Servus Community,
ich habe auf unserem Fileserver eine Überwachungsrichtlinie definiert, welche Löschungen von Dateien und Verzeichnisse im Security Eventlog protokolliert. Das funktioniert soweit auch ganz gut. Auch habe ich mehrere Möglichkeiten das Logfile zu parsen, entweder benutzerdefiniert mit einem Powershell Kommando oder scheduled mit einem Powershell Skript, welches Löschoperationen auf das wesentliche formatiert in eine Textdatei schreibt. Vorgegangen bin ich dabei nach folgender Anleitung:
http://woshub.com/tracking-files-deletion-using-audit-policy-and-mssql/
Allerdings produziert das sehr, sehr viele Logs.
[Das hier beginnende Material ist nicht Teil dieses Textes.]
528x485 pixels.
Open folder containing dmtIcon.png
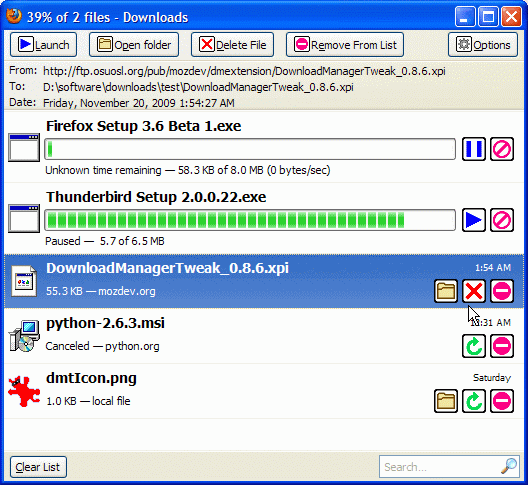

So werden zB auch alle temporär angelegten Dateien mit aufgezeichnet, die zB beim Beenden eines Programms oder beim Schließen von Dateien wieder gelöscht werden. Das mag grundsätzlich auch richtig sein, geht aber doch weit über meine Anforderung hinaus. Die Frage die sich jetzt stellt, kann man die Protokollierung in irgendeiner Weise auf das Wesentliche reduzieren oder übersteigt der Aufwand ein solches Konzept zu erarbeiten, den Nutzen dann doch erheblich?
Alle weiteren Anleitungen, die ich dazu gefunden habe, arbeiten alle mit dem oben verlinktem Konzept, also eine einfache Lösung scheint es wohl nicht zu geben.